The Polar Bear, seeing the threat that the Typographer was, did not hesitate to prepare his claws to kill him with a single blow. But at that moment, the Cartographer appeared to rescue him, but at that moment he received the claws in his back. He wanted to get up, whereupon the Typographer could only say.

『"That's it!!! Cartographer you're not worth a damn!!!! One little claw and you're done!!!! You should die on this very spot!!!!"』

He really did not waste a second to discourage everyone, the Cartographer wanted to get up, but at that moment because of the condition he was in, his body really could not, the Polar Bear saw Benno, he was so scared that he could not stand it anymore, he ended up shitting himself and giving him diarrhea again, just feeling the smell of putrefaction that was coming from Benno, made the animal not want to go near him, let alone eat him. But if he wasn't going to go for it then.

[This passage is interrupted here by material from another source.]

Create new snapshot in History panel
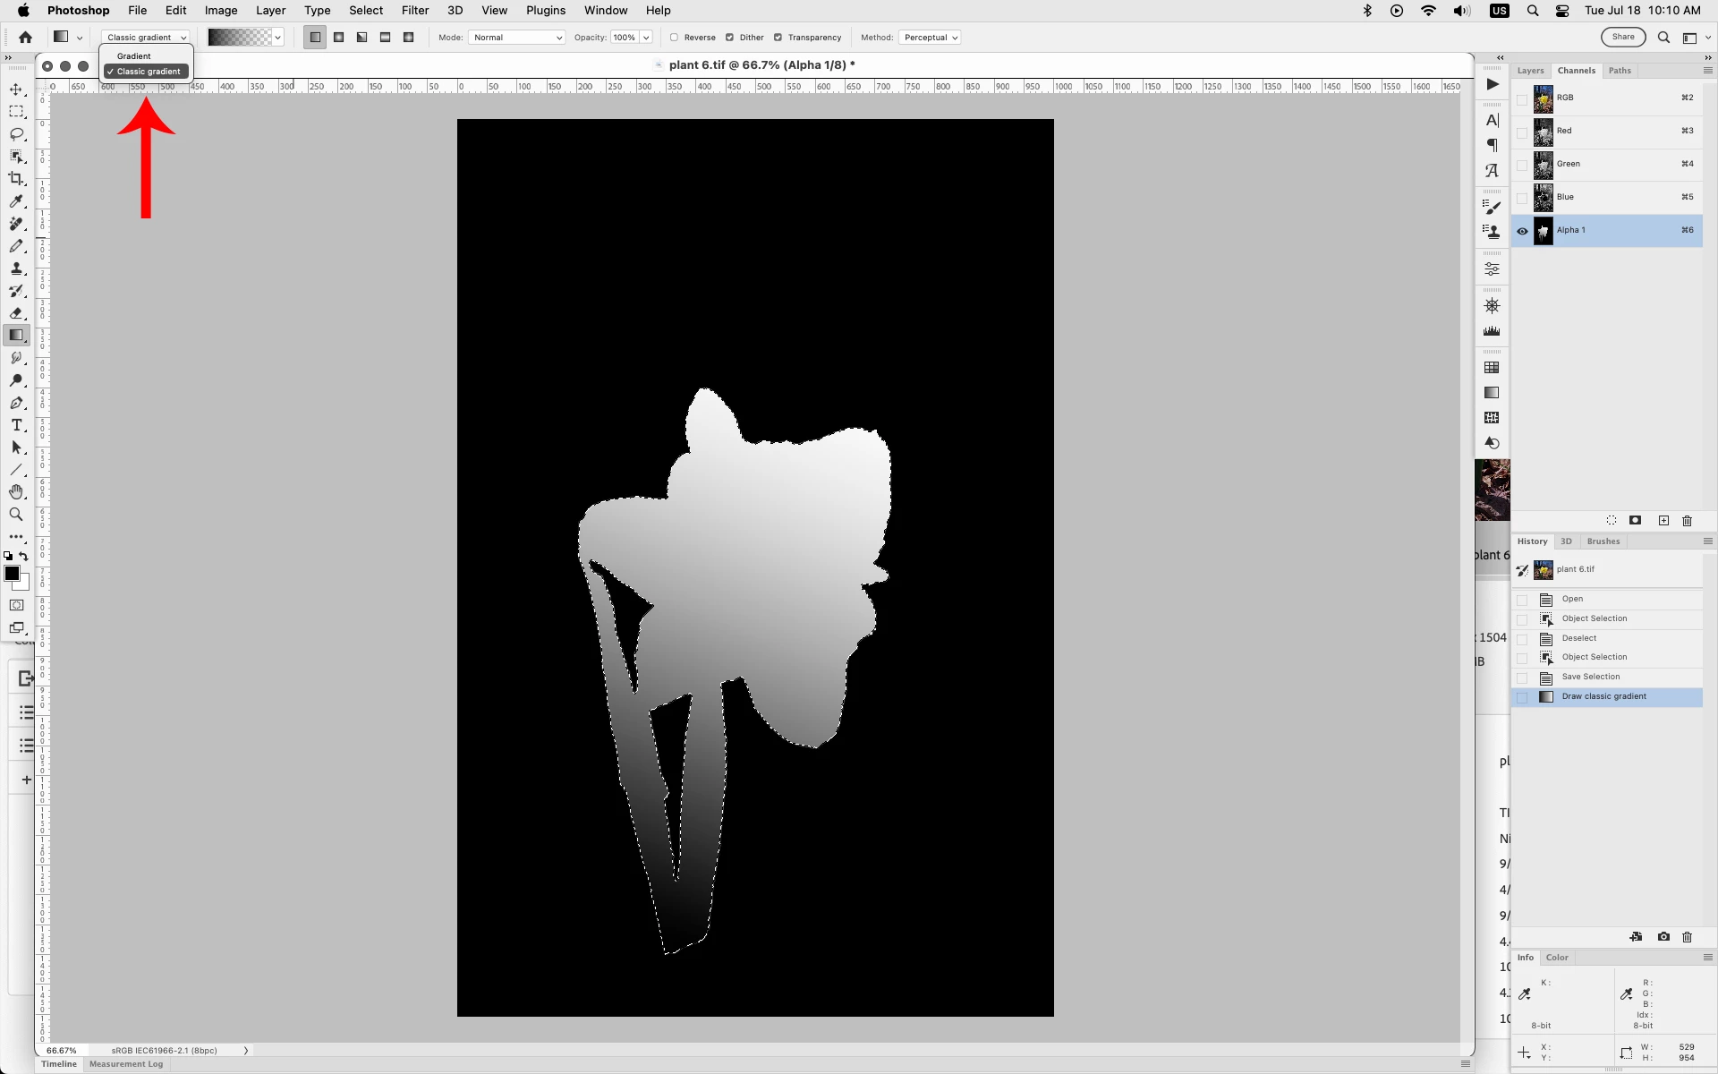1718x1074 pixels. click(1663, 937)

『(Going to go for the 2!!!)』

The Polar Bear was going to go straight for the 2 of them, who the Typographer just kept yelling at the Cartographer to leave him, while the Cartographer was gathering some 

strength to be able to leave with him. To this Benno had 2 things to do, either let the bear go after his friends and kill them, or the other option....

『Mother...I'm sorry I won't be going home again....』

Remembering his mother for the last time, Benno plucked up courage, and with the 

Cartographer's care, he was able to muster enough strength to run with all his might 

towards the bear. The polar bear could not really understand this, the grip was not strong enough to hold him at all. But Benno gave his all to never let go.

『YOU WILL NOT TOUCH MY FRIENDS!!!! I TRUST THEM!!! THEY MUST LIVE 

AT ALL COSTS!!!!』

He was really using all his strength, the pressure he was feeling increased more and more. The Cartographer could not stay behind, so he also managed to gather enough strength, he took the Typographer with him to be able to retreat. This for the bear wanted to follow them, but the person next to him was really disgusting and filthy. It might look unbelievable to Benno, but to the Bear, he had the most disgusting bug he had ever seen in his life, he was shitting himself and having extreme diarrhea, at any moment he was going to die in the worst and most humiliating way possible.

『(Life taught me something, humiliating moments, being looked down upon, no one wants that in life, for that very reason, I have strived all my life to never show a pathetic form of me, but now that makes no sense, if the only way I can help my friends to stay alive, it may not be the most epic way, but let them know I gave my life in the most humiliating and embarrassing way possible!!!!!!) Mother!!!! Take a good look at your son!!!! I don't care anymore if they see me pooping!!!!!!』

At that moment Benno was giving his all for this moment, but before he could remember another beautiful moment with his mother, he would smile at her for the last time. The Polar Bear prepared its claws, and from one moment to another, it ended up hitting Benno's whole body, the Pantheologist could not handle it, he had big wounds all over his body, the instant he received the claws, he was experiencing what he was most afraid of, he could no longer feel the cold, his sight was blurring in the dark, he could no longer breathe, hearing became empty, taste....he could only feel blood in his mouth...he could not speak at all, Benno, the Pantheologian, the only thing he could do, was to shed a tear because he died the way he never wanted to.